The judicial system is headed by the People’s Supreme Court, the president of which is elected by the National Assembly on recommendation of its own Standing Committee. Below the People’s Supreme Court are provincial, municipal, district, and military courts. Judges for these courts are also appointed by the Standing Committee of the National Assembly.
Laos is a communist country, and the only legal political party is the LPRP. Although the party controls all branches of government, independent candidates have on occasion been elected to the National Assembly. A handful of groups stand in armed opposition to the communist government, some of them associated with particular ethnic communities, others operate from outside the country. Laos has universal adult suffrage for all citizens who are at least 18 years old.
Since its establishment in December 1975, the Lao People’s Democratic Republic (LPDR) has been effectively controlled by the communist Lao People’s Revolutionary Party (LPRP). This party, in alliance with the Vietnamese communists, carried out the revolution that ended in its seizure of power and the abolition of the monarchy. Top government positions—beginning with the president, who is head of state, and the prime minister, who is the head of government—are selected from high-ranking party members who constitute a Central Committee with the Politburo at the head.
Social and political stability –As per the World Bank, economic growth in Lao PDR is projected to rebound to 6.5% in 2019, up from 6.3% in 2018. Growth is expected to be driven by the construction sector, supported by investments in large infrastructure projects, and a resilient services sector, led by wholesale and retail trade growth. Against the backdrop of challenging domestic and external environments, the Government of Lao PDR has remained committed to fiscal consolidation by tightening public expenditure and improving revenue administration. The key constraints SMEs face include access to finance, competition with informal firms – such as those that are not registered and do not comply with regulations – and electricity outages.
Laos remains one of the most repressive and politically opaque countries in the world. It is consistently ranked as “not free” by Freedom House’s annual Freedom in the World Index, and unlike neighbouring Thailand, Cambodia, or even Myanmar during junta rule, Laos has no organized opposition party. In fact, even small public protests in Laos are quickly suppressed, their leaders going missing for years afterward. Laos’ political repression receives little international attention. In such a regressive environment where there is no means to express dissent peacefully, violence sometimes flares up against Laotian officials and government targets.
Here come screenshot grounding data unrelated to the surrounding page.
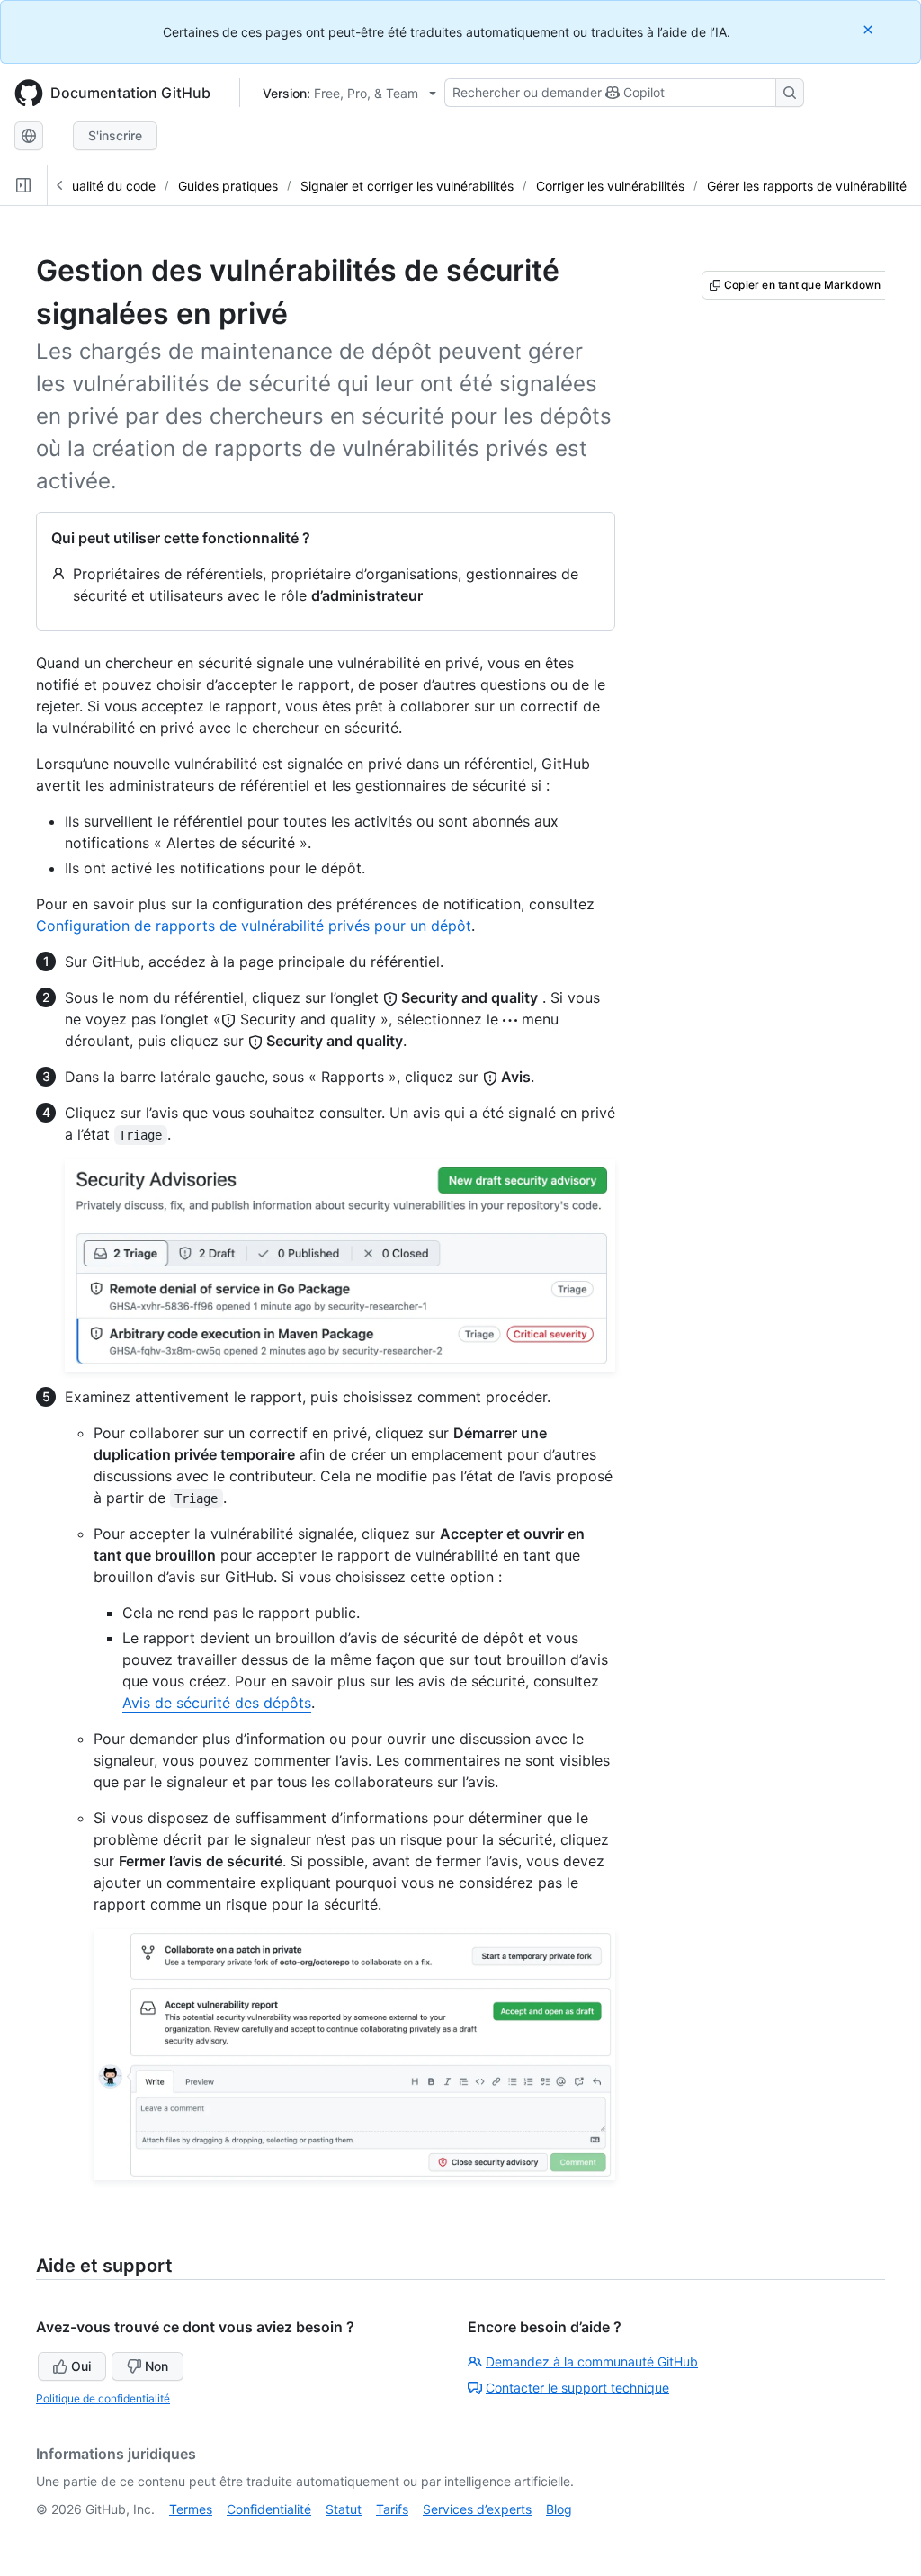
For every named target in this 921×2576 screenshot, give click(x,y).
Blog (559, 2509)
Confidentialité (269, 2509)
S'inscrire (115, 135)
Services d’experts (477, 2509)
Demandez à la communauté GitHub (592, 2361)
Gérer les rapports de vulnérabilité (807, 185)
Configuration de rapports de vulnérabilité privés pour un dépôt (253, 926)
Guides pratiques (228, 185)
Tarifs (392, 2509)
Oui (81, 2366)
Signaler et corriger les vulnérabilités (407, 185)
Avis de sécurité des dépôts (216, 1703)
Religious stability –Laotian government’s Decree on Associations that was passed in late 2017, has been a cause of religious unrest in Laos. Citizens feel that their right to believe in religion or not, the decree effectively abrogates the constitution’s guarantee of religious freedom by placing extraordinarily strict government restrictions on non-profit organisations, including religious groups. This gives the government the power to be the final arbitrator of all permissible religious activities. Soon after the decree was enacted the ICJ, Amnesty International, Human Rights Watch, the FIDH, the Asian Forum for Human Rights and Development (Forum-Asia), ASEAN Parliamentarians for Human Rights, the International Service for Human Rights, CCPR-Centre, and World Organisation Against Torture issued a joint request to the Laotian government expressing “deep alarm” and requesting dramatic revision or repeal the decree, but the decree still remains in effect.
Laos enjoys a strategic location in the ASEAN. Being landlocked, the country shares its borders with countries like China, Thailand, Vietnam, Myanmar and Cambodia. Edgar Pang wrote that besides Cambodia, Lao PDR is one of China’s most trusted regional allies and Chinese influence is likely to grow even more as the country becomes increasingly reliant on Beijing.
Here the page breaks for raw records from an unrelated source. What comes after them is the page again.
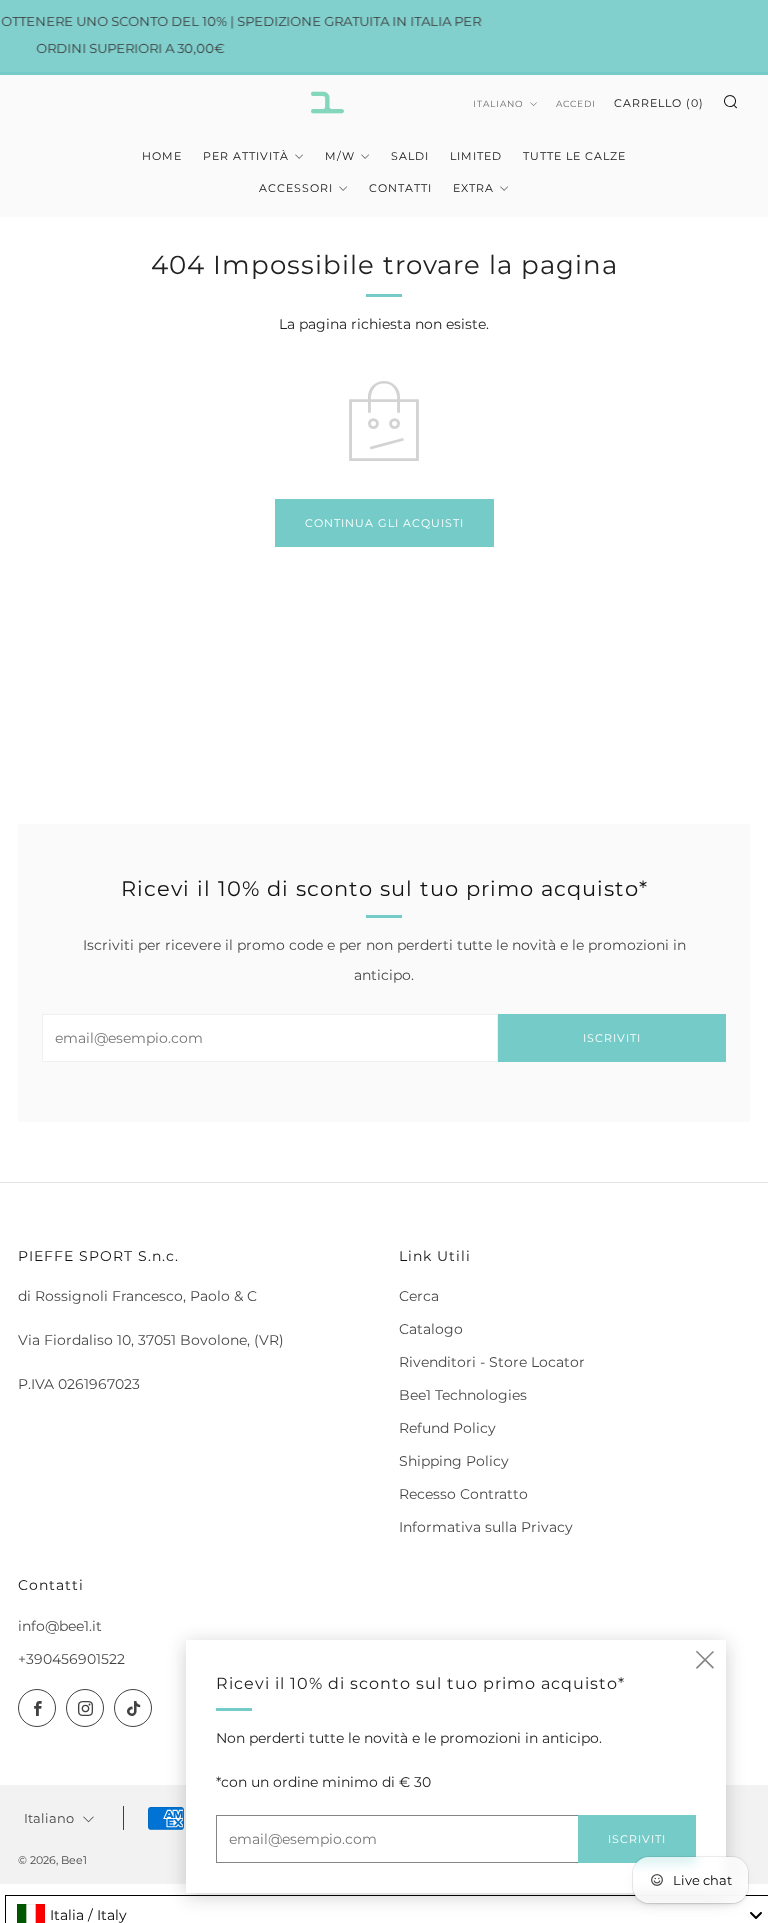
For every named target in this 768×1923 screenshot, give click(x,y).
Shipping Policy (454, 1461)
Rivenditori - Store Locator (492, 1362)
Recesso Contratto (463, 1494)
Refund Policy (447, 1428)
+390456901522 (71, 1659)
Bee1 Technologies (463, 1395)
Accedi (576, 103)
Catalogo (431, 1329)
Laos being one of the smaller nations has a simple foreign policy is aligned towards keeping all its neighbours happy. Beijing’s investments in the landlocked state are plentiful, especially in the infrastructure, hydropower, mining and agricultural sectors. The landmark US$ 6 billion 414-kilometre railway project connecting both countries broke ground in December 2016 and is part of Beijing’s ambitious Belt and Road Initiative.
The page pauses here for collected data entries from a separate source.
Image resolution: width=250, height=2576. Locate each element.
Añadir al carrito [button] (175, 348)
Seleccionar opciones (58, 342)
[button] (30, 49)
Lao PDR’s savvy diplomatic choreography is its infrastructure in downtown Vientiane, which boasts an airport built by Japan, a riverbank redevelopment project undertaken by South Korea and its international conference halls erected by China. In the most recent survey on attitudes towards ASEAN by the ASEAN Foundation, 99% of Laotian respondents agreed that membership in ASEAN was beneficial to their country and 92.5% of them agreed that membership was indeed beneficial to them personally. Besides that, 96 percent felt that they were citizens of ASEAN – compared to the ASEAN average of 76.8%. Thus the strategic location helps the nation to build its foreign relations leading to enormous growth potential for the nation.